O carboidrato não é o vilão da sua dieta!
Mas isso não significa que está liberado abusar
O consumo moderado é o que vai garantir segurança à saúde
Quando o assunto é nutrição, o que não faltam são dúvidas e, por vezes, até algumas polêmicas. Dentre elas, algo que costuma gerar debate é o consumo de carboidrato. A substância, encontrada principalmente em alimentos de origem vegetal, já foi até mesmo apontada como causadora de problemas na saúde cardiovascular, mas será que isso procede? Segundo novas pesquisas e conhecimento profissional, essa relação não é estritamente verdadeira, mas é necessário que haja equilíbrio.
Segundo a nutricionista Milena Gomes Vancini, coordenadora do Ambulatório de Nutrição no setor de Cardiopatia Hipertensiva, Lípides, Aterosclerose e Biologia Vascular da Universidade Federal de São Paulo (Unifesp), "o carboidrato em si não é um problema, mas sim o excesso de ingestão do mesmo".
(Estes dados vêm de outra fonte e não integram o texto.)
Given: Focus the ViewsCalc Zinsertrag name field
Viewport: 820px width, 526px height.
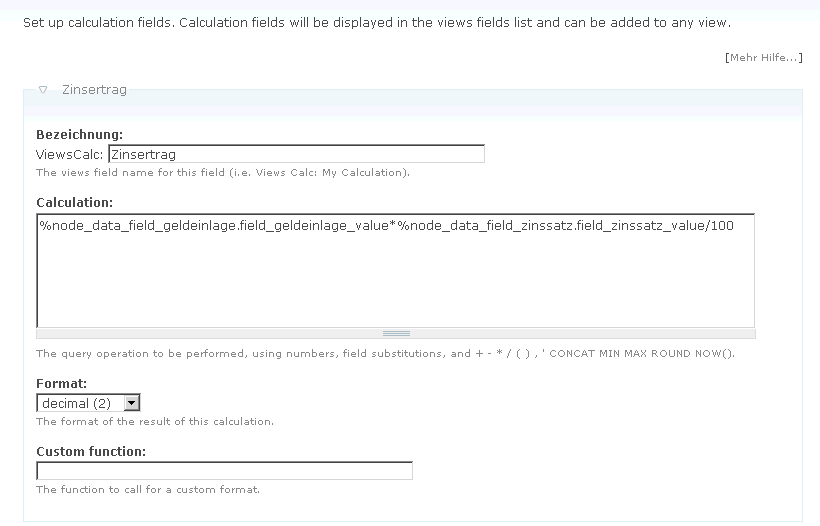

Um estudo recente publicado no periódico científico The American Journal of Clinical Nutrition reforça a afirmação da especialista. Ele indica que o consumo, se feito de forma moderada, não aumenta o risco de males cardiovasculares. A tese, realizada por pesquisadores da Universidade do Texas A&M, nos EUA, analisou 174 trabalhos reunindo mais de 11 mil participantes. Os resultados apontaram que os cardápios com boas fontes de carboidratos e em quantidade moderada, na verdade, favorecem a redução da pressão arterial e das taxas de triglicérides.
Nem muito, nem pouco
Quando há exagero no consumo de alimentos ricos em carboidratos do tipo refinado — como biscoitos, massas, bolos e pães preparados com farinha branca — o organismo tende a promover uma absorção rápida da substância, levando ao aumento dos níveis de glicose e de insulina na circulação sanguínea."Quando esse processo acontece de forma crônica, pode favorecer a resistência insulínica, o acúmulo de gordura no fígado e na região abdominal, bem como alterações no perfil lipídico, isto é, a elevação nas taxas de colesterol e triglicérides. Esse conjunto de fatores está por trás do aumento no risco cardiovascular", diz. Além disso, na medida certa, a substância também ajuda a preservar massa magra, o que resguarda a musculatura.
Por outro lado, mas também perigosas, as famosas dietas low carb ou, pior, a exclusão total do carboidrato, também podem trazer prejuízos à saúde no geral. "Além de ser a principal fonte de energia do organismo, o carboidrato contribui até mesmo para o humor. Sua falta pode provocar indisposição e, inclusive, dor de cabeça. É fundamental para o funcionamento do sistema nervoso central", ressalta a nutricionista Evelin de Carvalho dos Santos, do Einstein Hospital Israelita.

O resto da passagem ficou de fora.